44 La juridiction de renvoi explique à cet égard que, dans le barème annexé au décret-loi, la taxe automobile est presque trois fois plus élevée pour les voitures d' une cylindrée de 1 751 cm3 que pour celles d' une cylindrée de 1 750 cm3. Elle se demande dès lors si, de la sorte, l' État portugais ne frappe pas les véhicules importés des autres États membres d' une imposition intérieure de nature à protéger indirectement l' industrie automobile nationale, dont il affirme qu' elle ne produit que des voitures de petite cylindrée.

45 Ainsi qu' il a été dit plus haut, la voiture dont il est question dans le litige au principal a une cylindrée de 1 360 cm3. Indépendamment du point de savoir si la taxe automobile sera due en définitive, cela l' exclut en toute hypothèse de l' accroissement du taux qui frappe les véhicules d' une cylindrée supérieure à 1 750 cm3. La circonstance que ces derniers soient éventuellement l' objet d' une discrimination ne porte donc pas préjudice à M. Lourenço Dias ou à son entreprise. La situation est, à cet égard, différente de celle dont la Cour a eu à connaître dans le cadre de ses arrêts du 9 mai 1985, Humblot (112/84, Rec. p. 1367), du 17 septembre 1987, Feldain (433/85, Rec. p. 3521), et du 29 juin 1988, Deville (240/87, Rec. p. 3513), où le litige au principal portait sur le supplément de taxe que les demandeurs devaient payer parce qu' ils circulaient dans des voitures de grosse cylindrée.

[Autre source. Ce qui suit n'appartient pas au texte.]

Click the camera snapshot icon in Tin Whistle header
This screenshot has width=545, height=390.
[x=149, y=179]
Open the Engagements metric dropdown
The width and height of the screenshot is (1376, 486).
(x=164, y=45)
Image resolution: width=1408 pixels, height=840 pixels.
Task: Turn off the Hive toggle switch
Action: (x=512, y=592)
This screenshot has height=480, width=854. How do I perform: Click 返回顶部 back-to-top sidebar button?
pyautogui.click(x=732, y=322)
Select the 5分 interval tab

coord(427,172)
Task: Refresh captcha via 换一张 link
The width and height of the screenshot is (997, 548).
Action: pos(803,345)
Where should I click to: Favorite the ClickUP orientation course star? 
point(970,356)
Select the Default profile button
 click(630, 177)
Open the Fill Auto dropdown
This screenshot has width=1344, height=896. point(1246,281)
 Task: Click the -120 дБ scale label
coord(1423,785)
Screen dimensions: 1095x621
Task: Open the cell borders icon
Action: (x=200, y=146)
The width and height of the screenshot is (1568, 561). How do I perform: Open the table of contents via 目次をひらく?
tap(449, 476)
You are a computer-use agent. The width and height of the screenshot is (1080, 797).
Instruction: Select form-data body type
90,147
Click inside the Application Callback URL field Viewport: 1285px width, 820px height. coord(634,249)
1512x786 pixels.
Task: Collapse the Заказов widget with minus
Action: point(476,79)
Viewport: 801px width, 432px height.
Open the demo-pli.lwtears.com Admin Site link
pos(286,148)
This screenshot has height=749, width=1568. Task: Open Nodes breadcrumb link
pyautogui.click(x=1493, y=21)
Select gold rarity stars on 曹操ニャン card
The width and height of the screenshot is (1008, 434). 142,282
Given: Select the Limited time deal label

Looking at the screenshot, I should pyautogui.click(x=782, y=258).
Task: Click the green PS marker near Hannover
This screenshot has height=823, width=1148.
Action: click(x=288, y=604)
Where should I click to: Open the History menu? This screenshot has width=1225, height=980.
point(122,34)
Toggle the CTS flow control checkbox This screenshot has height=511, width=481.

46 Toutefois, en émettant de la sorte des doutes sur la compatibilité de cet aspect du décret-loi avec l' article 95, la juridiction de renvoi cherche en réalité à savoir si, dès lors que certains éléments ou certaines modalités d' application d' un régime fiscal sont discriminatoires, l' ensemble de ce régime doit également être tenu pour discriminatoire.

47 Il convient à cet égard de relever que, dans la plupart des États membres, les régimes fiscaux se caractérisent par l' extrême diversité avec laquelle certains produits sont frappés de taxes ou bénéficient d' abattements ou de déductions.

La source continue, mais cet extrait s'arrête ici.